JO: Ja nie wiem, czy to on je wykorzystuje, czy wykorzystują je inni politycy, którzy chcą, (nie wiem, czy w dobrej, czy w złej wierze), usadowić pana premiera Marcinkiewicza w tym miejscu jako prezesa jak na razie największego komercyjnego banku w Polsce. Dlatego, że to w gruncie rzeczy jest tak, że jeżeli rada nadzorcza dojdzie do wniosku, że kandydat nie ma tych kwalifikacji, to w gruncie rzeczy pan Jarosław Kaczyński, od którego wyszła ta inicjatywa (o ile mi wiadomo ze środków masowego przekazu), bo to jest jedyne źródło informacji w tym zakresie, może powiedzieć, umyć ręce, powiedzieć: proszę bardzo, jeżeli w ogóle to robi w dobrej wierze. Ale może się okazać również, że bez względu na to, czy pan premier Marcinkiewicz zostanie prezesem PKO BP czy nie, to w gruncie rzeczy, to jest podważenie jego wiarygodności. Dlatego, że jeżeli nie zostanie, to jest kolejna porażka, ale też właśnie można powiedzieć "wina jest", decyzja została podjęta przez radę nadzorczą banku. A jeżeli zostanie, to w gruncie rzeczy jaka jest wiarygodność, zwłaszcza gdyby chciał jeszcze kiedyś wrócić do polityki, polityka, który kiedyś walczył słusznie z dobrych powodów, o to, żeby nie politycyzować obsady stanowisk, które muszą być merytoryczne. To nie jest urząd administracji państwowej. Prowadzenie banku wymaga pewnej wiedzy specjalistycznej i on słusznie walczył z tego typu próbami zawłaszczenia państwa i dzisiaj sam w tym procesie miałby uczestniczyć. Jaka to jest wartość takiego polityka? Więc ja mam wielką nadzieję, że pan premier Marcinkiewicz uwolni nas wszystkich w Polsce od tego dylematu i także będzie myślał bardziej o tym, jaka jest jego wiarygodność jako polityka.
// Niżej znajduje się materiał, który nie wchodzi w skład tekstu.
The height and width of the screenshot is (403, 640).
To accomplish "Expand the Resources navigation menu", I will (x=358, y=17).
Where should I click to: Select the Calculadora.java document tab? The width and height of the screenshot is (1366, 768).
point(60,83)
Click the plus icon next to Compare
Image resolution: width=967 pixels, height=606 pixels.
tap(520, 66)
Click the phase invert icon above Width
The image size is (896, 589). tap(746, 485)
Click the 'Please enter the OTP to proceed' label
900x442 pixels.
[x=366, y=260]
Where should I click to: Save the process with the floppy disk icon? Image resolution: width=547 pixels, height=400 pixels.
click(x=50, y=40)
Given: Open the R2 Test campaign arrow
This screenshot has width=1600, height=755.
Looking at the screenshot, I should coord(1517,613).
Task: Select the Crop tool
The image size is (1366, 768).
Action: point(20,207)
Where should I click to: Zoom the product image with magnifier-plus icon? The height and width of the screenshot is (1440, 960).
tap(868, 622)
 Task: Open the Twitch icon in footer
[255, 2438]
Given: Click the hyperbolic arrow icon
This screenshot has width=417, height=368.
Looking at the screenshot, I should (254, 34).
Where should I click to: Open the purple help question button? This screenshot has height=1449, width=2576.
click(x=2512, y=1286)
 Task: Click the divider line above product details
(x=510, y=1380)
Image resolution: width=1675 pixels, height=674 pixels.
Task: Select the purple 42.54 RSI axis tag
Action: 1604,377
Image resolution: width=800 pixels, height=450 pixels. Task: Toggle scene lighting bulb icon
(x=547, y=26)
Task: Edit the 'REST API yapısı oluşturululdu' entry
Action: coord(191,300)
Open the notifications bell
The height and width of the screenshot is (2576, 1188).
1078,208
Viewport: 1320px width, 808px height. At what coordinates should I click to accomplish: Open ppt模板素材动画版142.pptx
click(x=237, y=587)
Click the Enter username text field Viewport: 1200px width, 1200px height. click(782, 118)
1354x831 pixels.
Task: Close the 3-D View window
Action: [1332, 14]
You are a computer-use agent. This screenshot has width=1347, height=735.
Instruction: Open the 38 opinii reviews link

CS: Chce pan powiedzieć, że w tej chwili Kazimierz Marcinkiewicz powinien się wycofać z tego konkursu?

JO: Mnie się wydaje, że on nie powinien uczestniczyć w tym konkursie, ale on mnie nie prosił o radę. Ja nie mam żadnych podstaw do tego, żeby mu takich rad udzielać. Ja mogę tylko powiedzieć, że w moim przekonaniu dla banku i dla sektora bankowości w Polsce byłoby korzystniejsze, gdyby o to stanowisko ubiegały się rzeczywiście osoby, które mają kwalifikacje. Jest podnoszony także taki argument, że prezes banku nie musi mieć tej szczegółowej wiedzy i kompetencji, dlatego że będzie miał zastępców, którzy taką wiedzę mają.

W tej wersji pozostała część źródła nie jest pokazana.